The great books, the greatest poetry, the most beautiful music and art are all exploratory journeys of self, yet in their greatness reach or almost reach non-self, the approximate likeness of being.

Saturday, August 15, 2009

Rihla (Journey 7): West Cork – Hercules and the Pipistrelle

Rihla (The Journey) – was the short title of a 14th Century (1355) book written in Fez by the Islamic legal scholar Ibn Jazayy al-Kalbi of Granada who recorded and then transcribed the dictated travelogue of the Tangerian Ibn Battuta. The book’s full title was A Gift to Those who Contemplate the Wonders of Cities and the Marvels of Travelling and somehow the title of Ibn Jazayy's book captures the ethos of many of the city and country journeys I have been lucky to take in past years.

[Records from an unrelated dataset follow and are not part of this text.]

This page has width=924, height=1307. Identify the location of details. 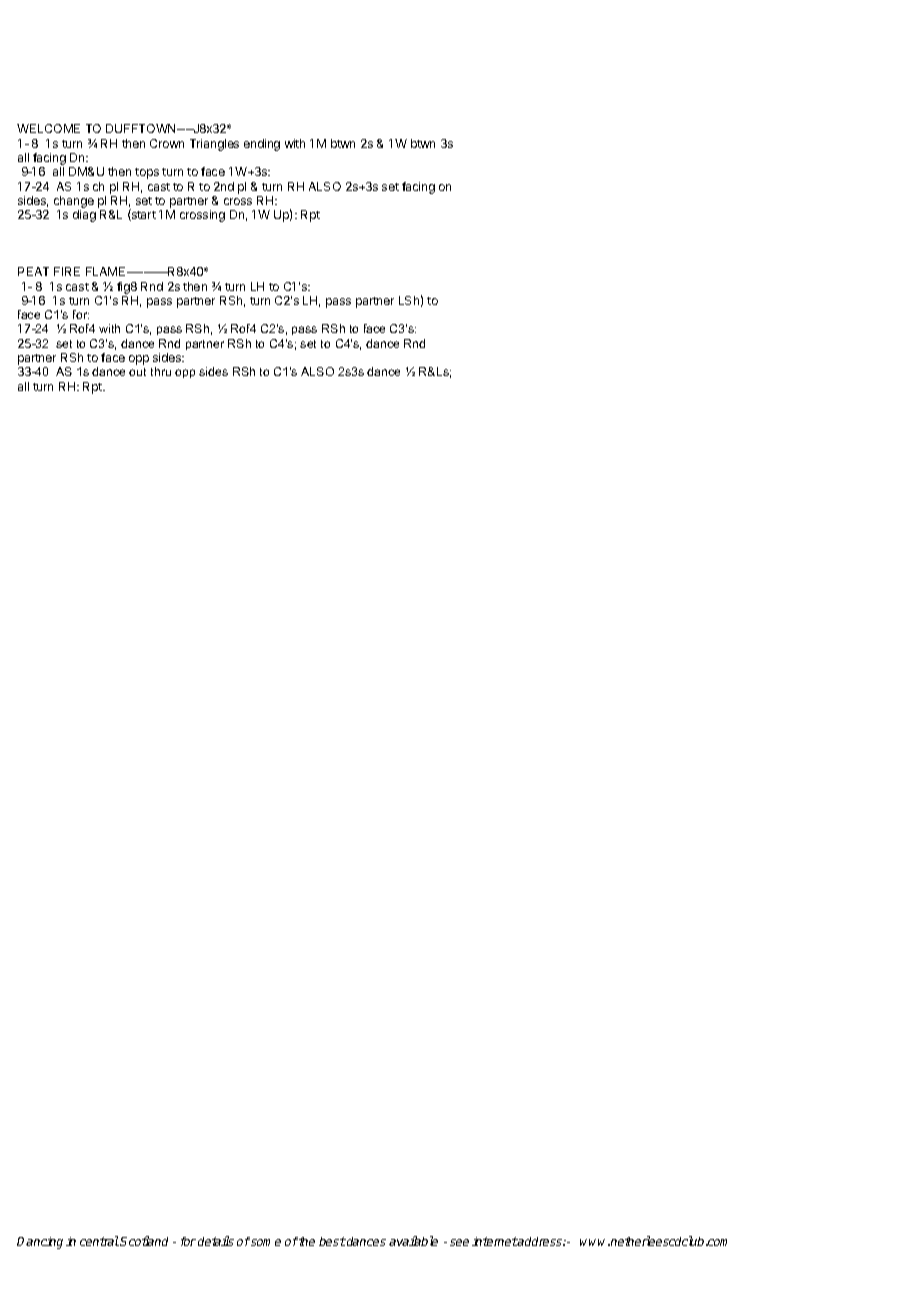
(216, 1241).
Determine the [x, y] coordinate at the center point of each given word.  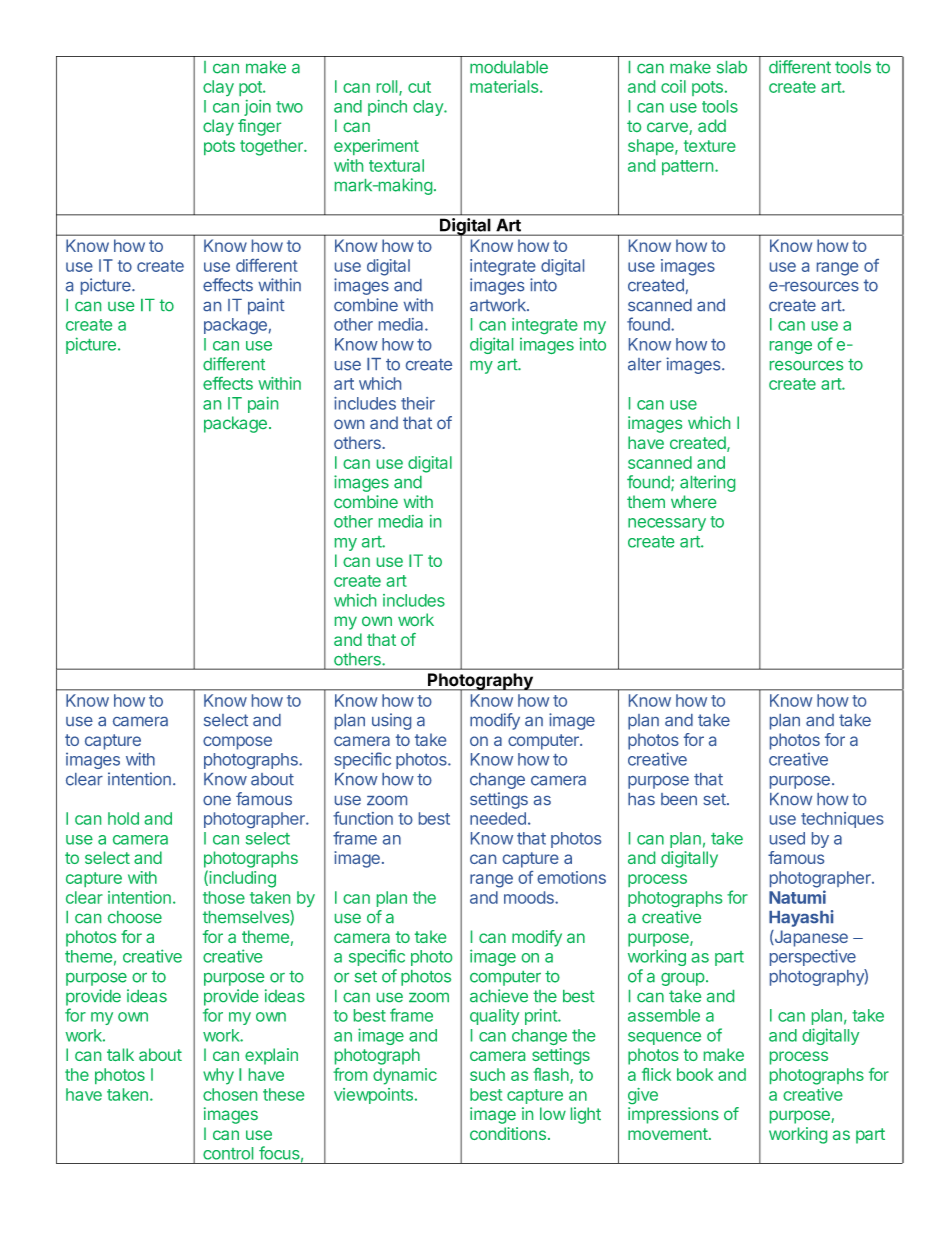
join [257, 108]
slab [732, 67]
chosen [230, 1094]
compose [237, 743]
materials [505, 86]
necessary [667, 524]
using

This one is about West Cork, Ireland.

What wonderful worlds words can transport you to! By their very nature they are of the moment, the present, yet each in their own way are a timeless lexicon of magic, of mystery, of descriptive pre-history when heroes and gods battled for our consciousness.

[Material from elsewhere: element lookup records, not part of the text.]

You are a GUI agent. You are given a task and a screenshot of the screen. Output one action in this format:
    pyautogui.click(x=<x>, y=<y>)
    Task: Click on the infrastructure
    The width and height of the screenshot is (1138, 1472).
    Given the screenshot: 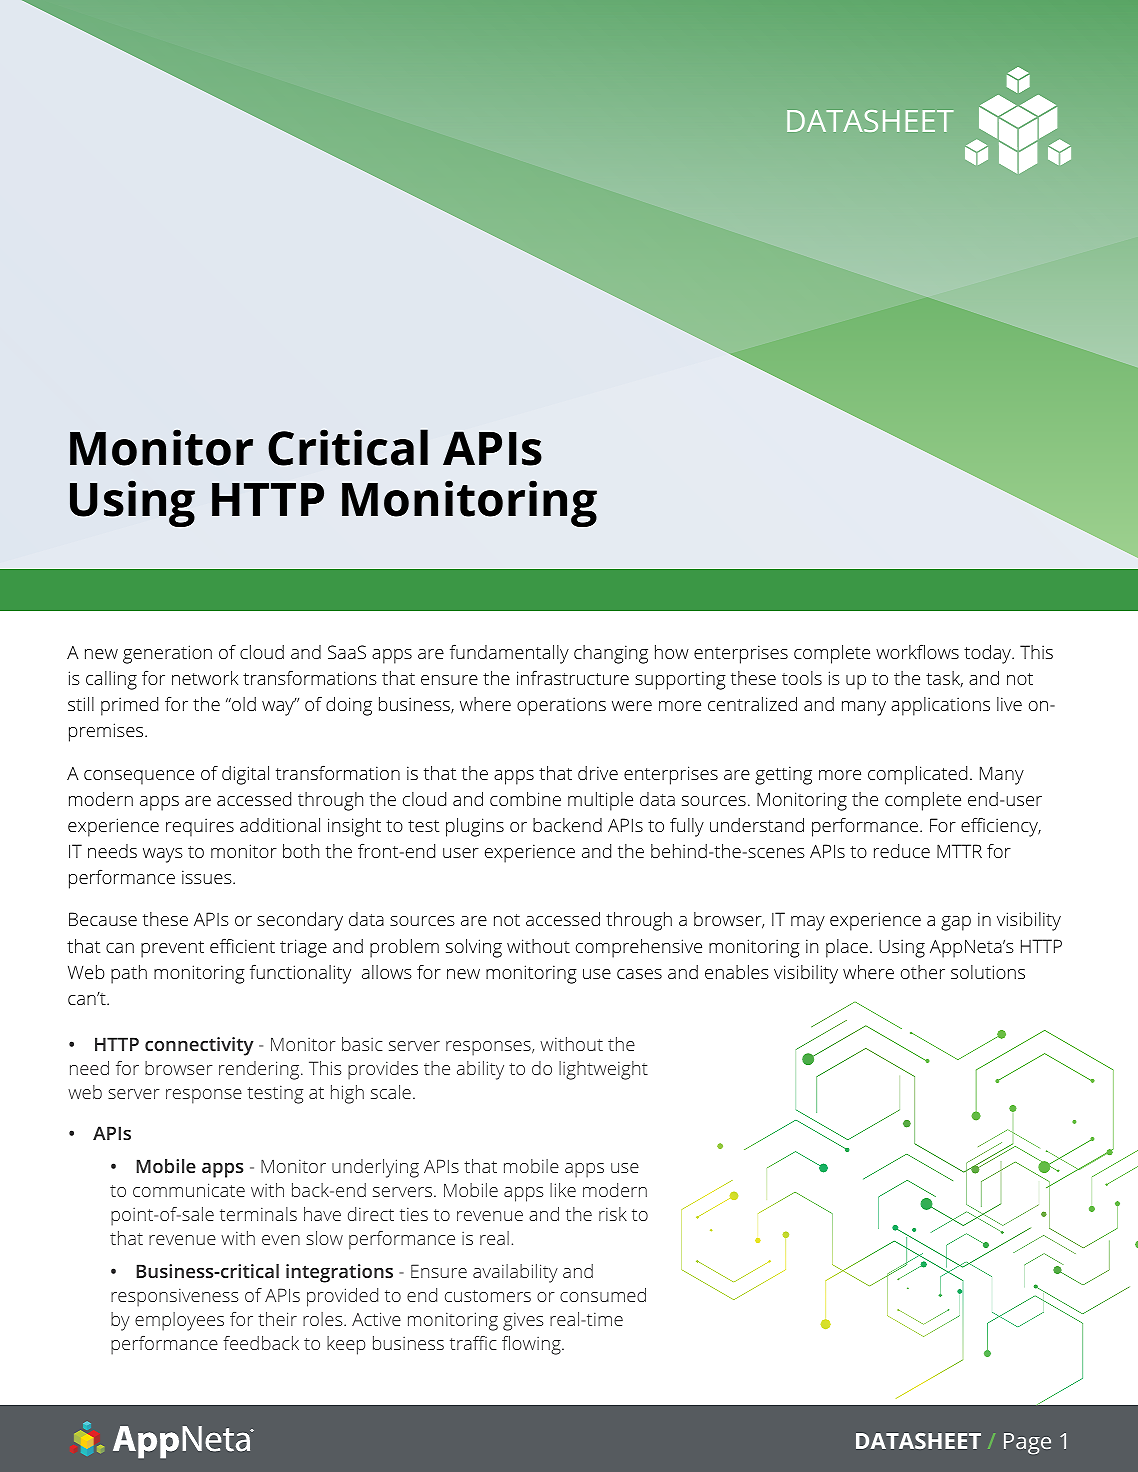 What is the action you would take?
    pyautogui.click(x=573, y=678)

I was walking last week on Bere Island off the south west coast of Ireland. It was one of those panoramic days when the sky, land and sea were in symphony and each footpath taken became a journey into the language of the landscape. The island has an interesting pedigree in that it is the site of a Viking ‘naust’ or boathouse in Lonehort Bay but also has extensive English military fortifications and gun emplacements designed to protect the First World War Atlantic Fleet of Royal and US naval vessels that were anchored in its lee. I stopped at one point at the southern edge of the Derrycreeveen battery to read a blue metal plaque erected by the tourism authorities.

Like Ali Baba’s ‘Open Simsin’ or ‘Sesame’ the plaque was a doorway to a treasury unknown to me. It described the deserted fort as being the location of one of Ireland’s biggest colonies of Soprano Pipistrelle, the smallest Irish bat. It is called a Soprano Pipistrelle because it echolocates at 55 kHz whereas its’ Common Pipistrelle cousin (which it was confused with until 1999 when the echolocation frequency distinctions were made) echolocates at 45 kHz.

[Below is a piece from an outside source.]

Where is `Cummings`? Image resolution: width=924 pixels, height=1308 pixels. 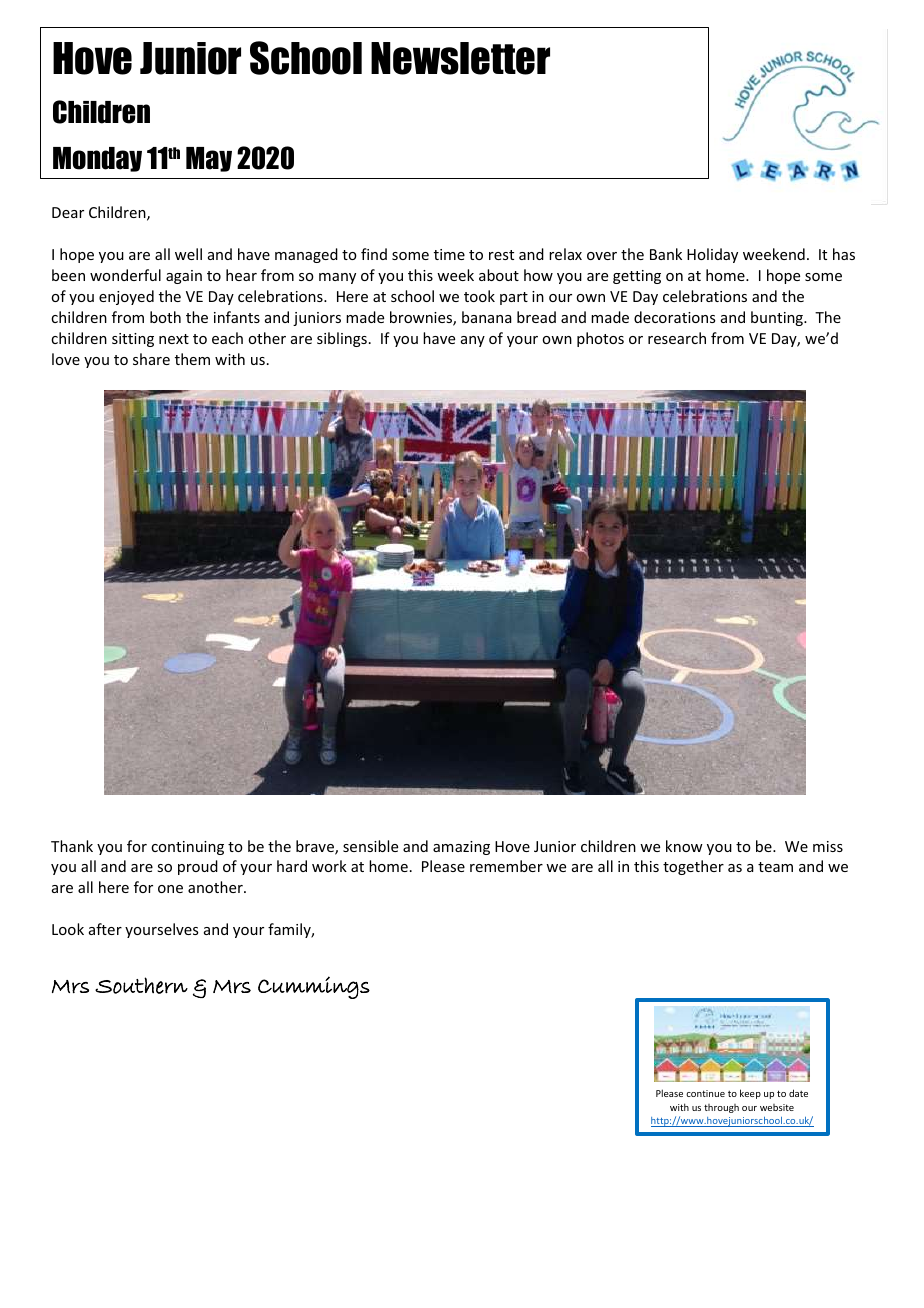 Cummings is located at coordinates (314, 987).
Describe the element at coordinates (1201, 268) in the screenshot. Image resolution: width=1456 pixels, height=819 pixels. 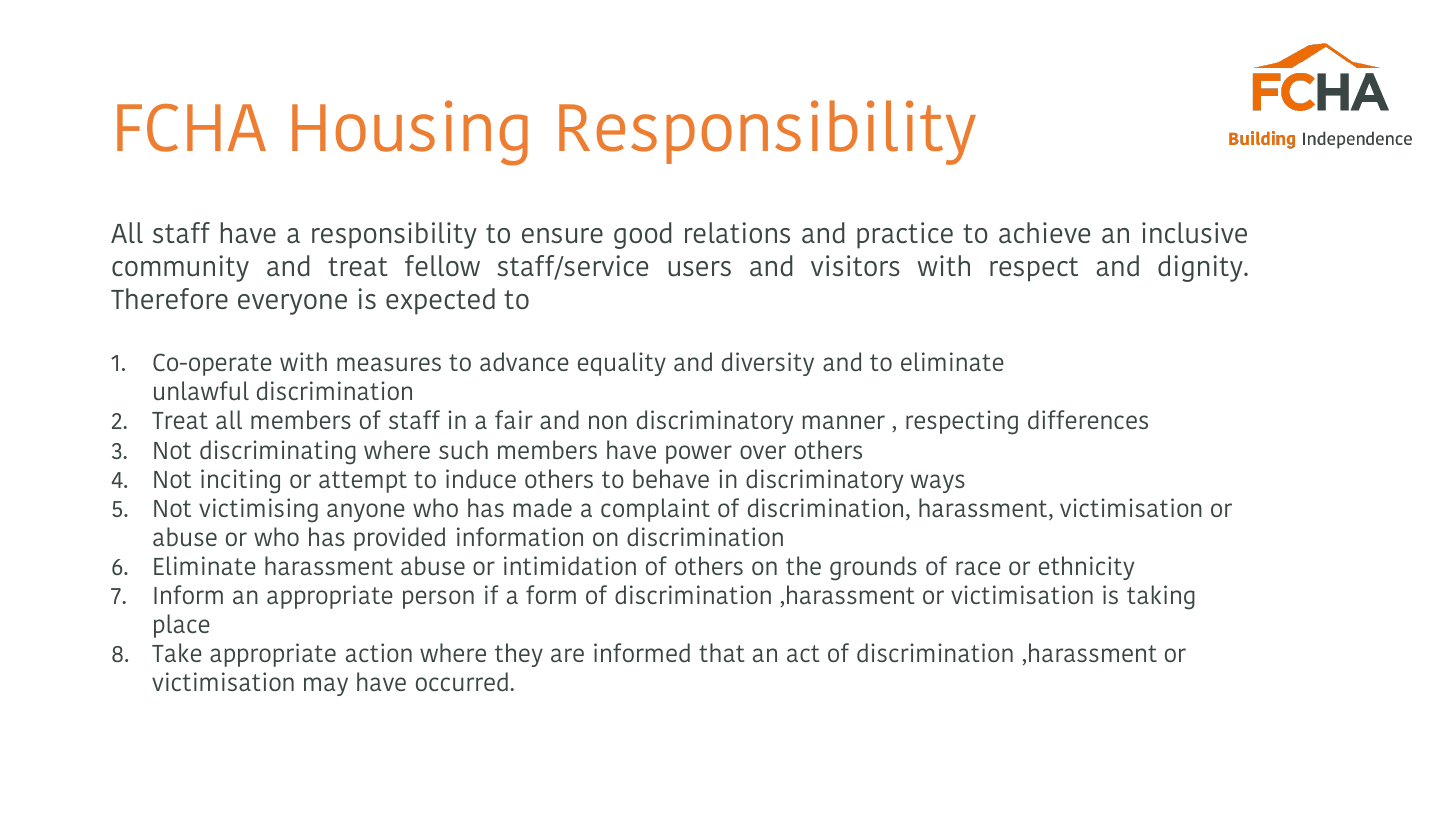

As I walked on the word 'pipistrelle' continued to evoke an enormous sense of wonderment as I had managed to get this far in my life without ever hearing it used. What was its origin?

Pipistrello is the Italian for bat. It derives from the Latin for bat, vespertilio, a creature of the evening dusk, vesper. Further exploration shows that vesper is the Latin derivative of hesperos, the Greek for the evening star Venus.

And this is where Hercules comes in.

A Statue of Hercules overlooking the Bisotun Mountain
Kermanshah, Iran

The Hesperides were the Nymphs of the Evening who inhabited a paradisiacal garden – personified by the clouds – at the western end of the world. Here were kept the golden apples from the tree of immortality that Hercules was ordered to retrieve as one of his extra two labours (a.k.a. anger management course) by Eurystheus.

The Hesperides
Hare Island Sound, West Cork, Ireland.

The following evening after discovering the pipistrelle on Bere Island I travelled a short distance by ferry to dine on Hare Island at the Cottage Inn. It was evening time and the sun was setting on another wonderful day. Venus was rising and somewhere in the shadows of the twilight I knew that the Soprano Pipistrelle was emerging to chase insects across the waters. Magic, mystery, ancient lore fuelled my imagination.

And to the west the golden clouds of the Hesperides drifted by.